═══ Tekst źródłowy

Jestem osobą sentymentalną. Lubię wracać do historii sprzed lat, wzrusza mnie, gdy zauważam, jak bardzo Marysia przypomina mnie z dzieciństwa. Na przykład to, że lubi prace plastyczne. Dla niej tradycyjne świecówki są good enough i chociaż wiem, że w ciągu ostatnich 30 lat pojawiła się cała masa artykułów plastycznych, o których małej Basi się nawet nie śniło, zupełnie nie czułam potrzeby, żeby się im bliżej przyjrzeć. Do czasu…
Pewnego dnia rozmawiałam z koleżanką, która opowiadała, że jej dziecko niechętnie rysuje. Pomyślałam sobie: Jak to?! Jak można nie lubić rysować?! Przecież wszystkie dzieci lubią podwędzić ze stołu długopis i podpisać się na ścianie, ot na przeciwko drzwi wejściowych! Postanowiłam jednak poszukać materiałów, które ułatwią nawiązanie przyjaźni artysty-to-be z kartką i kredką.
Kredki żelowe
Testowanie zaczęłam od kredek żelowych. Nie wiem, skąd taka nazwa, ale muszę przyznać, że są bardzo… intrygujące. Rysując nimi miałam wrażenie jakbym rysowała… szminką. Są bardzo miękkie i doskonale kryją. Kolory są soczyste i dają się lekko mieszać. W środku jest długi sztyft wysuwany za pomocą pokrętła.

══════

## [Cel]
Przełóż na język angielski to zdanie z tekstu o przyborach plastycznych: „Testowanie zaczęłam od kredek żelowych.”

═══ Pokazane dane

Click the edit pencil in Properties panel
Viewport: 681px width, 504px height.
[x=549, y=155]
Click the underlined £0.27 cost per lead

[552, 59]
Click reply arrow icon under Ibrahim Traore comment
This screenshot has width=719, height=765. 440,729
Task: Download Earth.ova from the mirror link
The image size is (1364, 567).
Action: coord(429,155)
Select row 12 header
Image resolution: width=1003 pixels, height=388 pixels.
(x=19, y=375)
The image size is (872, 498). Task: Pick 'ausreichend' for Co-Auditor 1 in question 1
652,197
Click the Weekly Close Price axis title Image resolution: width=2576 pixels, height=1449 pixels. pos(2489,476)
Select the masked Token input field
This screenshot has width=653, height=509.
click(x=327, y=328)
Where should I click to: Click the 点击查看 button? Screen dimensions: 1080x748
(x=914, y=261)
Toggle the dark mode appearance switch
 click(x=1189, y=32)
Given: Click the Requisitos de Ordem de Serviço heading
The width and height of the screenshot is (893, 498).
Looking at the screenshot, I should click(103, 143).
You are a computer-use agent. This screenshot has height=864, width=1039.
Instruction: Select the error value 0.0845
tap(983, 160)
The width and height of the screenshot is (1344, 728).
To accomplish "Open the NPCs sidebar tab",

══════

## [Rozwiązanie]
I started the testing with gel crayons.